### TASK INSTRUCTIONS
Only the lines from the line containing "Instruction: Click the" through the final line of the entries should be printed, exactly as given, with the pictures left out.

### MATERIAL SUPPLIED
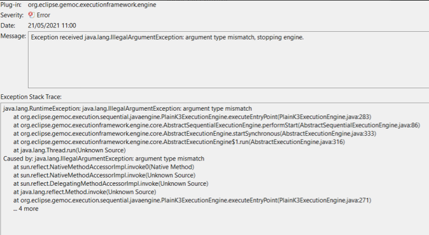This screenshot has height=235, width=429.
Task: Click the 'Date:' label
Action: 8,25
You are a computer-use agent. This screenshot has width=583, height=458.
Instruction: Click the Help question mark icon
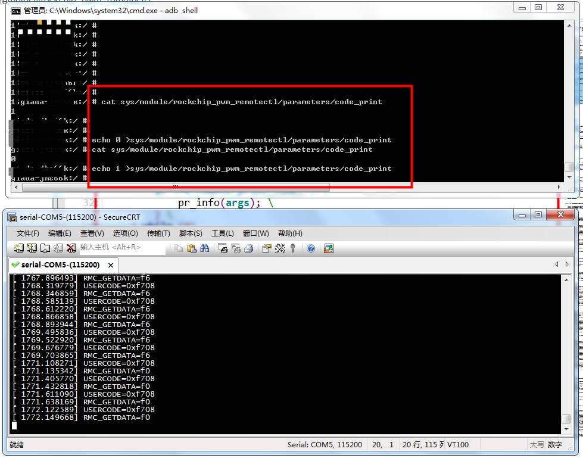pyautogui.click(x=310, y=248)
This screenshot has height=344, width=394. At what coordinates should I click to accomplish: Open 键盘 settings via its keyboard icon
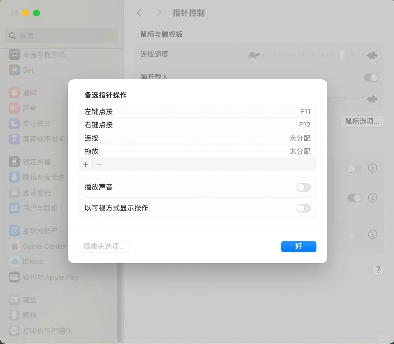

### OUTPUT FOR THIS TASK
Instruction: Click the Help question mark icon
pyautogui.click(x=310, y=248)
This screenshot has height=344, width=394. At what coordinates should I click to accomplish: Open 键盘 settings via its keyboard icon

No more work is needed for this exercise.